Privacy-preserving AI detects pancreatic cancer lymph node spread across multiple hospitals.

Predicting lymph node metastasis (LNM) in pancreatic ductal adenocarcinoma (PDAC) before surgery from CT scans is difficult due to low sensitivity and inter-institutional heterogeneity. This retrospective multi-center study of 546 patients (3 institutions) developed a federated deep learning framework that keeps patient data private while enabling collaborative model training.

A CT foundation model (pre-trained on 148,000 CT scans) was fine-tuned for LNM classification. Under centralized training, the model achieved balanced accuracy of 0.601 and DOR of 3.45. The novel heterogeneity-aware federated strategy outperformed standard FedAvg by 12.6% in balanced accuracy while maintaining strict data privacy.

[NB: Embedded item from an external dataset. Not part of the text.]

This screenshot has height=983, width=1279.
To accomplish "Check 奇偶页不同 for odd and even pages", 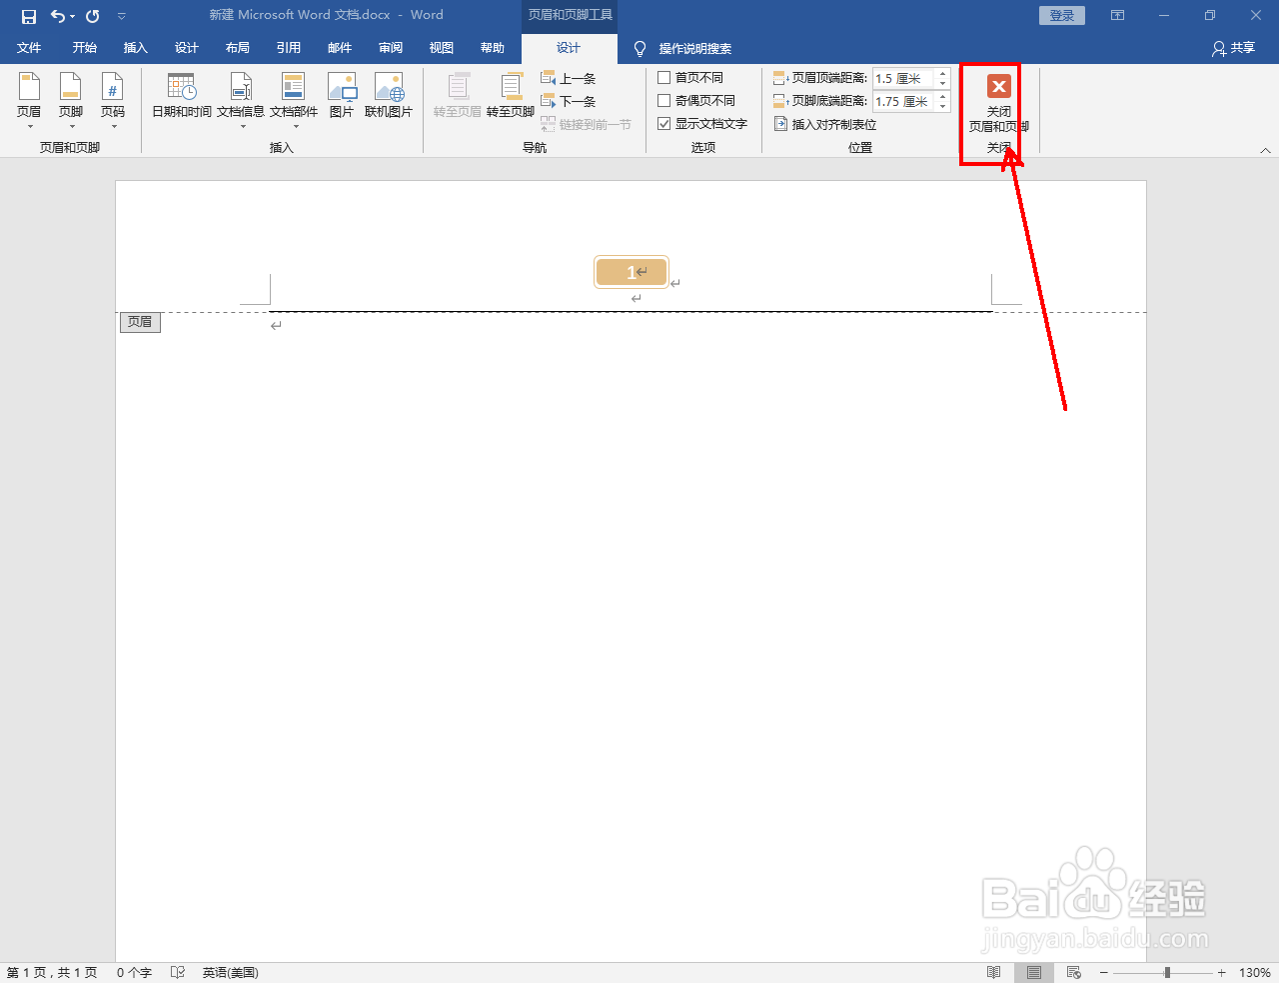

This demonstrates a scalable, privacy-preserving pathway for multi-institutional AI model deployment in oncology.

Key Findings

  • CT foundation model pre-trained on 148,000 scans fine-tuned for PDAC LNM detection
  • Centralized model: balanced accuracy 0.601, DOR 3.45
  • Heterogeneity-aware federated strategy outperformed FedAvg by 12.6% balanced accuracy
  • 546 patients from 3 institutions analyzed while preserving data privacy
  • Framework scalable to distributed healthcare systems without sharing raw data

Implications

Federated learning enables multi-center AI model development without sharing patient data—critical for regulatory compliance and clinical adoption. Improved LNM detection could enhance surgical planning and treatment decision-making for PDAC patients.

Caveats

Retrospective study with limited performance (balanced accuracy 0.601—only modest improvement over chance); abstract-only. LNM prediction from CT remains inherently difficult. Clinical deployment requires further validation and regulatory approval.